**Input data:**
▼
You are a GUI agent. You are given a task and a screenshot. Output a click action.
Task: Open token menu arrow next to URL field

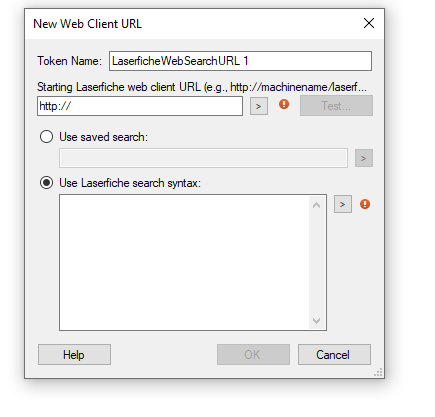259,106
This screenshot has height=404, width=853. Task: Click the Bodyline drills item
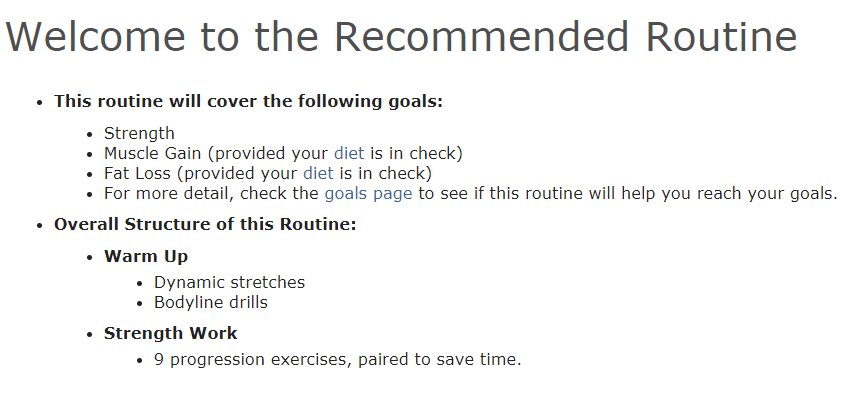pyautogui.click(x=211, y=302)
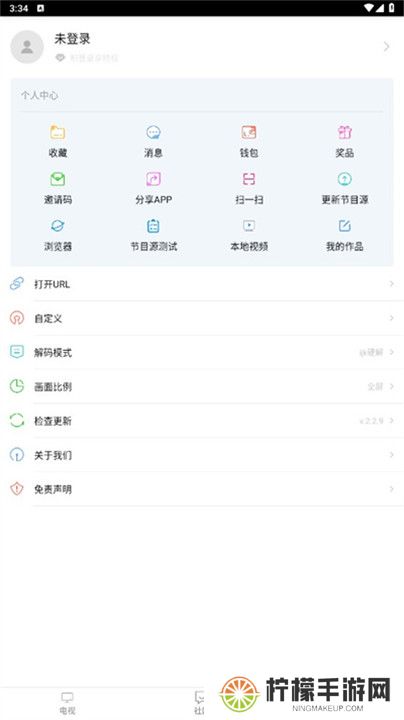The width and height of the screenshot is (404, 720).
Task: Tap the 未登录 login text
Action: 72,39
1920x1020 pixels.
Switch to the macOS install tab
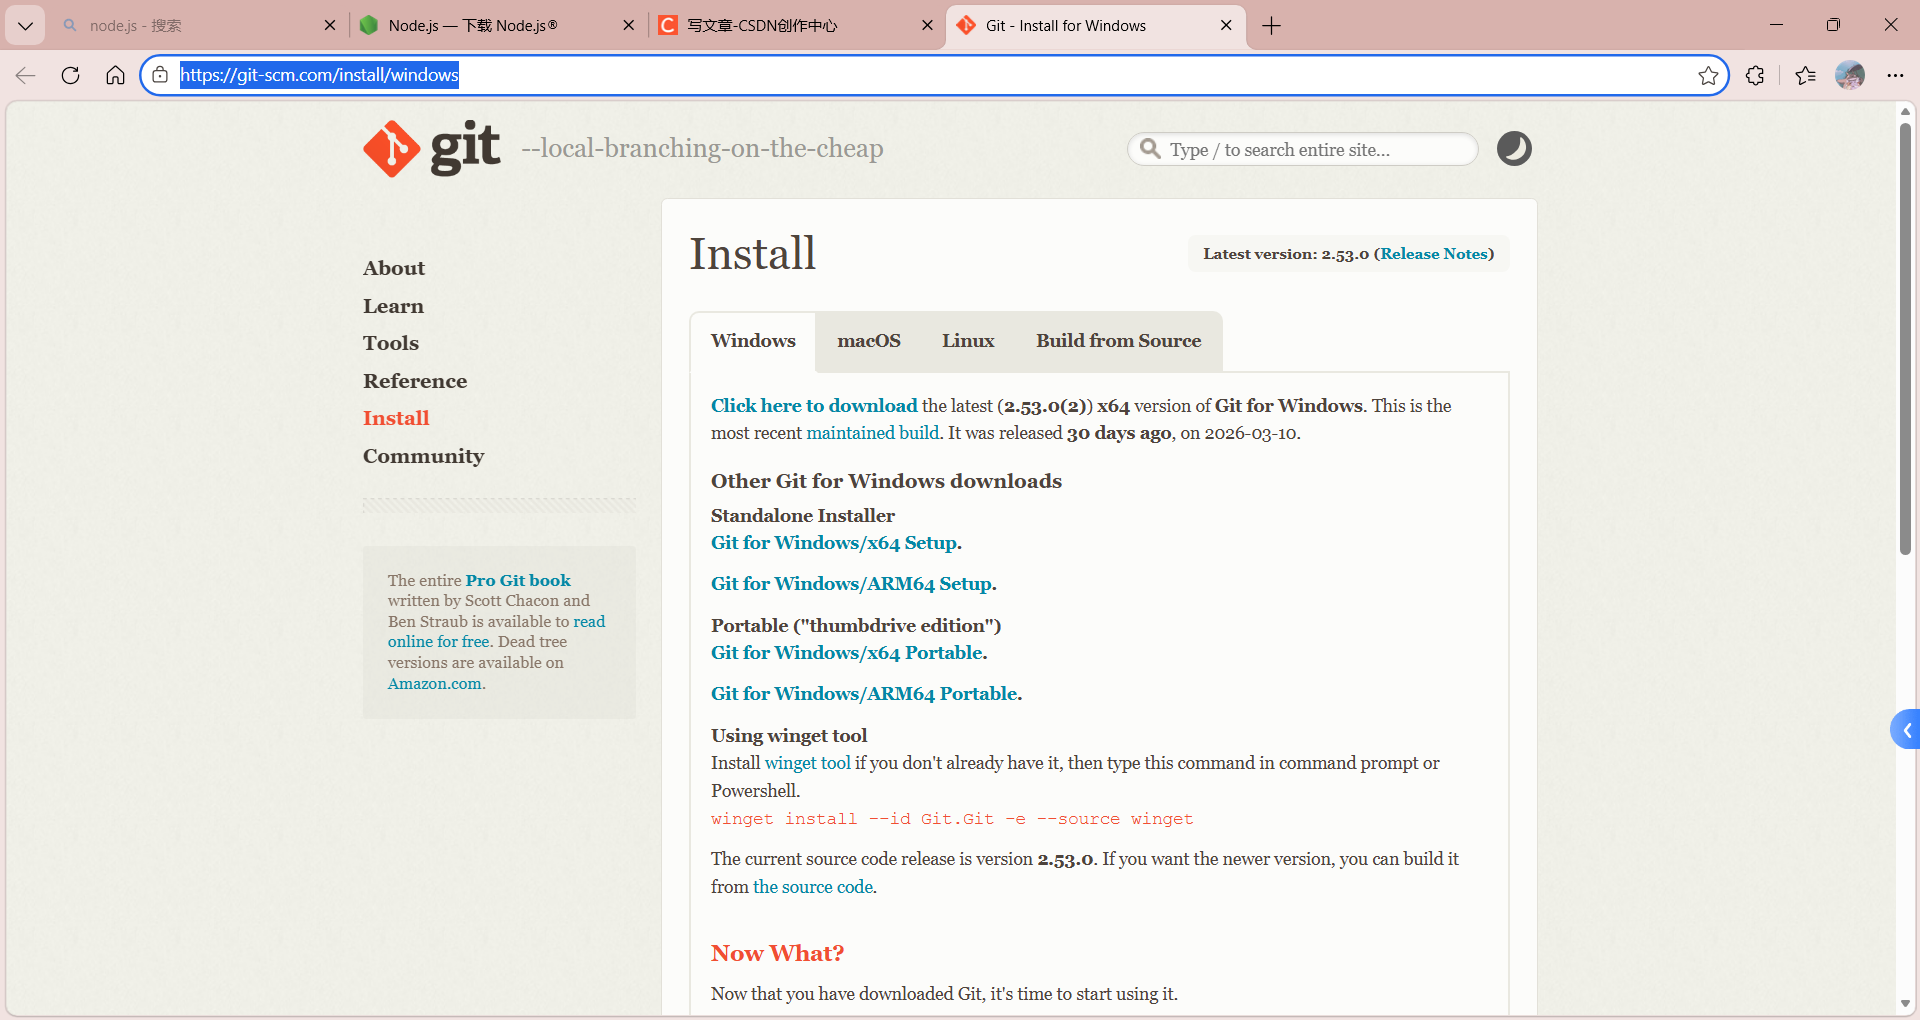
▲
**Task instructions:** The expected output is the exact run of lines from the one containing "Task: Open token menu arrow next to URL field" through the final line of the data above, both ends included, with no pictures.

**Solution below:**
Task: Open token menu arrow next to URL field

259,106
This screenshot has height=404, width=853. Task: Click the Bodyline drills item
pyautogui.click(x=211, y=302)
The width and height of the screenshot is (404, 720).
Task: Tap the 未登录 login text
Action: 72,39
1920x1020 pixels.
Switch to the macOS install tab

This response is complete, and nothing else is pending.